The first chair of the (CRTC Canadian Radio-television and Telecommunications Commission) and former CBC chief Pierre Juneau has passed away. He was 89 years old.
"Pierre Juneau was a passionate defender of public broadcasting and a fervent promoter of Canadian content," current CBC president Hubert Lacroix said in a statement mourning Juneau's death, as reported by CBC News. "He was instrumental to shaping policy that allowed Canadians to build their own industry and their own content. We still feel his influence today."
Juneau was born in Montreal and attended university in France, where he earned a BA in philosophy. PM Pierre Elliott Trudeau appointed him head of the CRTC in 1968, and then he became the CBC president from 1982-1989. Juneau was a staunch advocate of Canadian content, insisting radio and TV should be comprised of 80% Canadian content, and the annual Juno Awards, which started in 1970, are named after him. He also received the Order of Canada in '75 and became a member of the Royal Society of Canada.

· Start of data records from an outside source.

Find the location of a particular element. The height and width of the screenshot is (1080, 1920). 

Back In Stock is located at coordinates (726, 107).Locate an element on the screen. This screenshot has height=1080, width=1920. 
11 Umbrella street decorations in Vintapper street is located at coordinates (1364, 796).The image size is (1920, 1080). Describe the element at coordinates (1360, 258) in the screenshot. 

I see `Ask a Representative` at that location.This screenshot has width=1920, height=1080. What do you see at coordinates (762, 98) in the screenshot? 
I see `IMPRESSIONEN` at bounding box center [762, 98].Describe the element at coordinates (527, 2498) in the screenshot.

The Minister of Canadian Heritage and Official Languages, James Moore, said Juneau "made a considerable contribution to the Canadian media landscape" (CBC). Liberal Leader Bob Rae said Juneau was "instrumental in developing regulations that assured we would see and hear Canadian creations broadcast from coast to coast to coast." He continued in a statement (CBC), "Canada lost one of its greatest advocates for Canadian music and culture."
Maureen Parker, executive director of the Writers Guild of Canada, said in a statement (reported by The Canadian Press), "He worked to make certain that Canadian artists have a voice in their own country. His legacy can be seen and heard daily in Canada's vital and vibrant TV, film and music – he made it possible for Canadians to choose Canadian content in their entertainment."